Transmitting Credit Card Numbers
If you want to transmit credit card numbers from your website’s order form to yourself through an email:
- You must become PCI compliant as described above,
- The website must be modified to use encryption when it transmits the emails, and
- The recipient of the email must be set up to receive encrypted email.
Setting up your email to be able to read encrypted emails is no small affair, and it may be necessary to get a professional to do this for you, perhaps a local IT person who can actually come into your home and sit with you as you go through the process. Further, from a security standpoint, it is probably more secure to store credit card numbers in your website’s database (see next section) rather than emailing them, even if the emails are encrypted.
Storing Credit Card Numbers
If you want to store credit card numbers within your website’s database, in addition to becoming PCI compliant, you will also need either a virtual private server (VPS) or a dedicated server. If you have a shared hosting account, it’s not a good idea to store credit card numbers within your database. VPS starts at $50/month and dedicated starts at $100/month, and those are for smaller sites. More trafficked sites will need to pay double or more.
Additionally, it’s absolutely illegal to store the CVV2 number of a credit card (those 3 or 4 numbers on the back of the card). The only reason to store a credit card is to make it easier for return shoppers. So if you were thinking you could store the card and the CVV number and then make the charge at a later date, think again.
The next level of PCI compliance is to get a trust logo on your site. The companies claim their logo increases sales by a small percentage: 5 to 15%. In order to get this logo, you must do everything mentioned above as far as PCI compliance goes, but it needs to be done every day. This is handled automatically by the scanning company.
In contrast to their free PCI scans, the charge for the trust logo is very dear: from $150 all the way to $15,000 per year. The best recognized of them, HackerSafe and HackerProof are both around $2000 annually.
Some of these companies also offer different logos in addition to ones that denote PCI compliance. These are typically cheaper, but it’s anyone’s guess if they actually increase sales.
Note that these trust logos are different from an SSL logo. SSL is the security certificate that encrypts any submitted form data so that even if it’s intercepted by hackers, it would look like gibberish to them. It’s the thing that puts a little ‘lock’ symbol in your browser when you visit a secured web page. SSL logos can be had for around $99 a year. They’re a necessity for online stores, but they’re a completely separate thing from PCI trust logos.
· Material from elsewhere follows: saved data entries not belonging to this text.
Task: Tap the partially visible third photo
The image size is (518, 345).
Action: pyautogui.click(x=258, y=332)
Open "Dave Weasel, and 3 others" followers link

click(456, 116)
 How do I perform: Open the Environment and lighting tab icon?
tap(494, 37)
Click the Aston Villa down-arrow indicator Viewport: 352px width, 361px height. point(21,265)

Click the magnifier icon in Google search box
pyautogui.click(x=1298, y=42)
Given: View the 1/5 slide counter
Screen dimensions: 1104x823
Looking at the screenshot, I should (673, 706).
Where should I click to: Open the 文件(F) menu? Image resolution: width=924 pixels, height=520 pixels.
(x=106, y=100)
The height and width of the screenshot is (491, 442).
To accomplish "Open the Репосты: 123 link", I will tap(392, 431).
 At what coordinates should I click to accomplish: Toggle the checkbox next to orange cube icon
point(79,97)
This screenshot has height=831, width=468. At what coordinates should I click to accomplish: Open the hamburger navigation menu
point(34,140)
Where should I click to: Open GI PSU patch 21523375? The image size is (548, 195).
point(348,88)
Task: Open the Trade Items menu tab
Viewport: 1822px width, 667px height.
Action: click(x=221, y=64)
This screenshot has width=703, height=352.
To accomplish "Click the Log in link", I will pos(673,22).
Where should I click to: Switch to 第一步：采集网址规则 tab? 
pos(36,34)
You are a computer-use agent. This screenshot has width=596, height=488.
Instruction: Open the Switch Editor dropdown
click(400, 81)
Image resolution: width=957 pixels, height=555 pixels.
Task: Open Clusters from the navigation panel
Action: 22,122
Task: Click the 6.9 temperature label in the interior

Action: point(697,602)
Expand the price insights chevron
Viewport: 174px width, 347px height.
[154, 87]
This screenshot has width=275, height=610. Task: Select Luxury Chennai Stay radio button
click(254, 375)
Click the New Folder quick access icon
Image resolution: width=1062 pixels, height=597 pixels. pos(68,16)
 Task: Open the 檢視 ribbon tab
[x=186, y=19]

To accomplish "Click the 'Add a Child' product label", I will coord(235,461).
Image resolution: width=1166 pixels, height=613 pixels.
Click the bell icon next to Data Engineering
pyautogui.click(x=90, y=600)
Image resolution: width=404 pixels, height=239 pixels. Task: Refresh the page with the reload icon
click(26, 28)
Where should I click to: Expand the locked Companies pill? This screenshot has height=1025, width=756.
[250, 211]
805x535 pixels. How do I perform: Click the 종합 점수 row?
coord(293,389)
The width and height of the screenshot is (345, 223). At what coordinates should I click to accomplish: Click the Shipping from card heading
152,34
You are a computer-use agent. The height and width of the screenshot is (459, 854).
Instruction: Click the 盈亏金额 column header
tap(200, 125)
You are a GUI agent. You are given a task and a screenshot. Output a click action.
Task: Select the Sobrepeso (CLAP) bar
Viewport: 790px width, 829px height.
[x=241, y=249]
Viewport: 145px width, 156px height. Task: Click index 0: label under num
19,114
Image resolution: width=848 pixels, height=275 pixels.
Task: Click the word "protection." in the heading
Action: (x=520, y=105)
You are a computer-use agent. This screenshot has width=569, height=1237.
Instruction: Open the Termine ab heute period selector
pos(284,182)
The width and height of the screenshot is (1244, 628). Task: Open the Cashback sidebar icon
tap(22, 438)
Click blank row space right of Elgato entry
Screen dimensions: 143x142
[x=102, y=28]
For many online stores, the SSL logo will be sufficient.
If you have only a tiny online sales volume, the simplest option is to discontinue accepting credit cards online. The next cheapest option is to use PayPal for all online payments. But if you need to continue to accept credit cards online, you should become PCI compliant. It might make sense to get the trust logo in addition to the PCI compliance.
Crunch42’s fees for any future ecommerce projects will take PCI compliance into account.
As part of the PCI compliance process, you will need to answer YES or N/A to ~100 questions like these regarding your hosting computer, your company computer, your software, your employee practices, etc.
- Are all router, switches, wireless access points, and firewall configurations secured and do they conform to documented security standards?
- If wireless technology is used, is the access to the network limited to authorized devices?
- Are egress and ingress filters installed on all border routers to prevent impersonation with spoofed IP addresses?
- Is sensitive cardholder data securely disposed of when no longer needed?
- Are all but the last four digits of the account number masked when displaying cardholder data?
- When an employee leaves the company, are that employees user accounts and passwords immediately revoked?